On February 18, Masami Onuka, a member of the photographic team of the Imperial Japanese Army’s Shipping Command, who himself experienced the horror of the atomic bombing of Hiroshima and took photos of the devastation from the following day, died of pneumonia at a hospital in the town of Ohnan in Shimane Prefecture. Mr. Onuka was 89 years old and was from Ohnan. On February 21, a funeral was held with Hidenori, Mr. Onuka's eldest son, representing the family at the service.

On August 6, 1945, Mr. Onuka was exposed to the atomic bombing of Hiroshima while at the Imperial Japanese Army’s Shipping Command, which was located south of the city center. The next day, on August 7, he began to take photos at the quarantine station on Ninoshima Island, where gravely-injured A-bomb victims and others were accommodated. He also took photos of the misery of Hiroshima citizens at temporary relief stations. Mr. Onuka searched for his mother Makino, then 62, but could not find her.
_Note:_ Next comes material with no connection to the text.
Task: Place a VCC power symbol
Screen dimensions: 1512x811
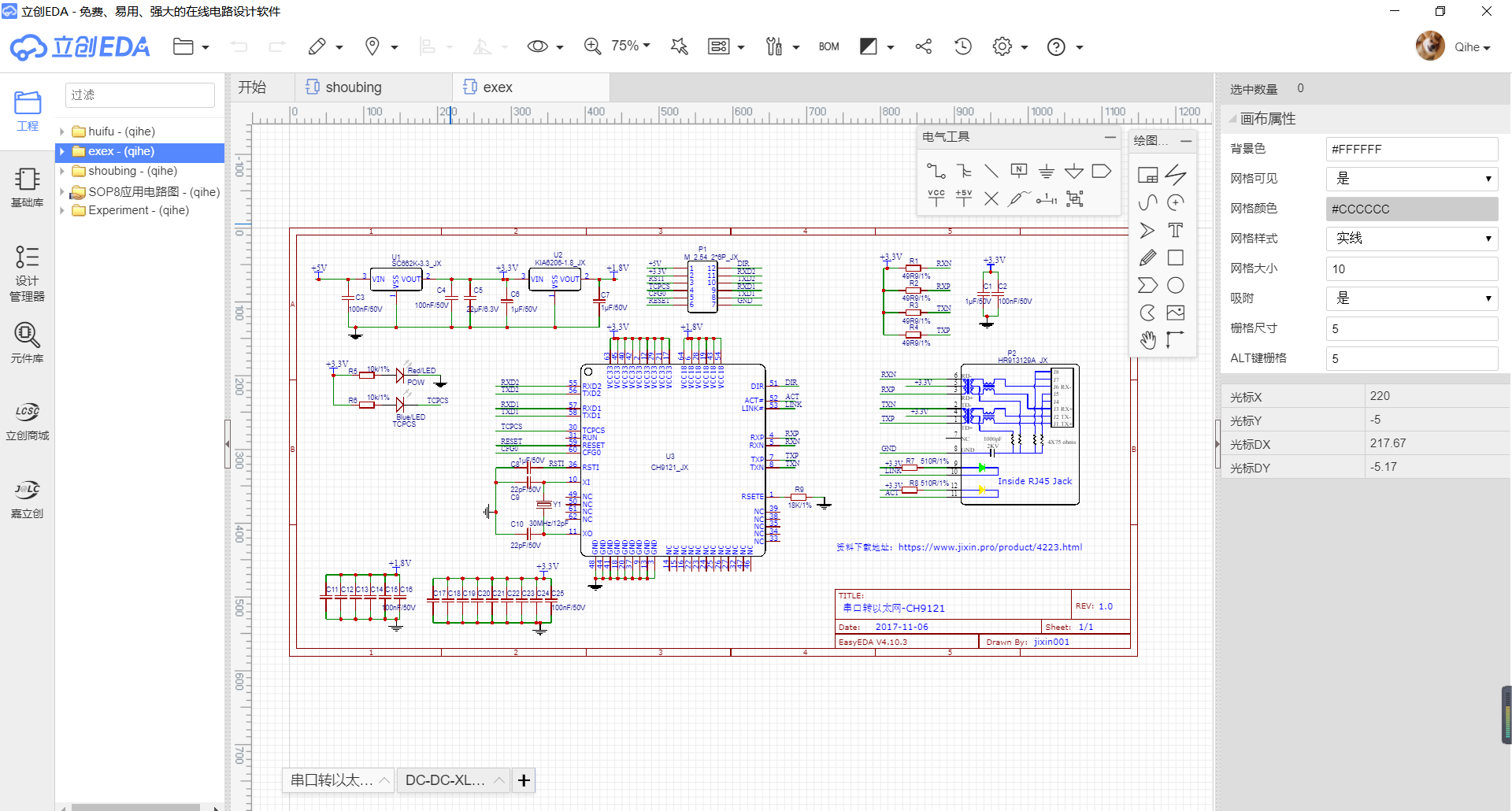Action: (936, 198)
A series of photos taken by Mr. Onuka was printed in the special edition of “Asahi Grafu,” a news magazine, that was published on August 6, 1952. It was billed as “the first publication of the A-bomb damage,” though the name of the photographer was not specified. After this publication, his photos were included in numerous photo books. After the war, Mr. Onuka opened the “Onuka Photo Studio” in the town of Kawamoto, and shared his A-bomb experience with local children.

With Mr. Onuka's death, there are no longer any photographers still living who took photos in the aftermath of the atomic bombing of Hiroshima.